Licensing and limitations
- vGPU for Compute is licensed through NVIDIA AI Enterprise.
- The NVIDIA License System enforces licensing for vGPU for Compute VMs.
- An unlicensed vGPU for Compute VM starts at full capability and then enters a degraded performance state after a short grace period until a valid license is acquired.
- Current licensing guidance says each NVIDIA C-series vGPU on a VM needs its own license from the NVIDIA Licensing System.
- DCGM is not supported on vGPU hypervisor hosts or inside guest VMs for MIG-backed or time-sliced vGPU environments.
- Some large-memory VMs require increased MMIO space for GPUs such as B300 HGX, B200 HGX, H200/H100/H800/H20, L40/L20/L4/L2, RTX Ada, A40/A30/A10/A100, RTX A-series, and V100 families.
- Windows guest VMs support native applications only; containerization-dependent AI Enterprise features are not supported on Windows guest OSes.
NVIDIA context
The Infra 8.0 support matrix lists NVIDIA vGPU for Compute Virtual GPU Manager and Guest Drivers 20.0 as supported. Check NVIDIA-AI-Enterprise-Infrastructure-Support-Matrix before planning a deployment because platform, hypervisor, guest OS, GPU architecture, and feature support vary.
Connections
- NVIDIA-vGPU - broader virtual GPU software context.

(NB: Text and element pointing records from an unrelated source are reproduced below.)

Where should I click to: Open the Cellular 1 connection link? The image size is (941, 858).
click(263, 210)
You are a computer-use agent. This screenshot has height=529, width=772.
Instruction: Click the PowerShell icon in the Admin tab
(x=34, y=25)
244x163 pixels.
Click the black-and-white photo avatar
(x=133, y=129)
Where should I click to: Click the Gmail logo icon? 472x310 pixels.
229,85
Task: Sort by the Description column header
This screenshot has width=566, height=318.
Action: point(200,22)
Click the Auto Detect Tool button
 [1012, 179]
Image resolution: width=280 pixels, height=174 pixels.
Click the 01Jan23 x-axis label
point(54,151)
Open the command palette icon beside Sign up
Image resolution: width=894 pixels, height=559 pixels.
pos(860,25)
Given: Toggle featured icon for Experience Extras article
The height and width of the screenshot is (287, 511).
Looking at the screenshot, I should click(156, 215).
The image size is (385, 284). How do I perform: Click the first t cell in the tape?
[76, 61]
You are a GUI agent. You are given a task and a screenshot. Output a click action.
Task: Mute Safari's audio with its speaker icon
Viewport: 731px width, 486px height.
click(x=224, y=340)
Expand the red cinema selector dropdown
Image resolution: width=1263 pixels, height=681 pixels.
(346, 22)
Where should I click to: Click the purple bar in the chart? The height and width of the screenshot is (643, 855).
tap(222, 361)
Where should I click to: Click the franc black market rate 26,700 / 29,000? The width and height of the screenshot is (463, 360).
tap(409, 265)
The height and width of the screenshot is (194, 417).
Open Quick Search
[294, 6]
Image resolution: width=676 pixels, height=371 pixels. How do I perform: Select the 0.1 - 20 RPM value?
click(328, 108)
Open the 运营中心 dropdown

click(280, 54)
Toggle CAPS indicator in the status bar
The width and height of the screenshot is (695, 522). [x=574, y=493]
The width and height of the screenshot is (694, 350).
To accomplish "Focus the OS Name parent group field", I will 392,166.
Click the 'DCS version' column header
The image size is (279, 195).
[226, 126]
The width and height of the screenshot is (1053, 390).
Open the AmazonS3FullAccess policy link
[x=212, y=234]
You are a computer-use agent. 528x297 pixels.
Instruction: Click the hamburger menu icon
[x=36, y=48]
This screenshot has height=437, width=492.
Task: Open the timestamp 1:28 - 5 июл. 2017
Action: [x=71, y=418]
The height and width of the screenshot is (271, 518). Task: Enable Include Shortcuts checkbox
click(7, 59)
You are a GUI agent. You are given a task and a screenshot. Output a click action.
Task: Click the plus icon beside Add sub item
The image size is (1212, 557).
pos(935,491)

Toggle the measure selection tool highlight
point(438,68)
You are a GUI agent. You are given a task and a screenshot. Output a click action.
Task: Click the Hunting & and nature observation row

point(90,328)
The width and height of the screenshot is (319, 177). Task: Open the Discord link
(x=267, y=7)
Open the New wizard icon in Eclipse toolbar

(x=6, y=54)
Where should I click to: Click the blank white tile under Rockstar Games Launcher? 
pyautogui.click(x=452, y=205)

- NVIDIA-AI-Enterprise - vGPU for Compute is licensed through AI Enterprise.
- NVIDIA-AI-Enterprise-Software - infrastructure-layer software catalog that includes vGPU for Compute.
- NVIDIA-AI-Enterprise-Infrastructure-Support-Matrix - release-specific support and compatibility checks.
- NVIDIA-AI-Enterprise-VMware-Deployment - deployment path that uses vGPU/vSphere guidance.
- NVIDIA-Enterprise-Licensing-Guide - NLS and AI Enterprise license behavior for vGPU for Compute.
- NVIDIA-Data-Center-GPU-Drivers - driver branch alignment matters for host and guest drivers.
- NVIDIA-MIG - hardware partitioning foundation for MIG-backed vGPU modes.
- GPUDirect-RDMA, GPU-Direct-Storage, and NVLink - data movement and interconnect features exposed where supported, including NVSwitch-backed platforms.
- NVIDIA-DCGM - relevant because current docs call out DCGM limitations in vGPU environments.
- NVIDIA-Container-Toolkit - Linux guest/container workflows depend on container runtime support where supported.
Source Excerpts
- The AI Enterprise vGPU page states vGPU for Compute is licensed only through NVIDIA AI Enterprise.
- The overview describes time-sliced, MIG-backed, and time-sliced MIG-backed vGPU modes.
- The licensing page explains NLS enforcement and degraded behavior when a vGPU for Compute VM is unlicensed.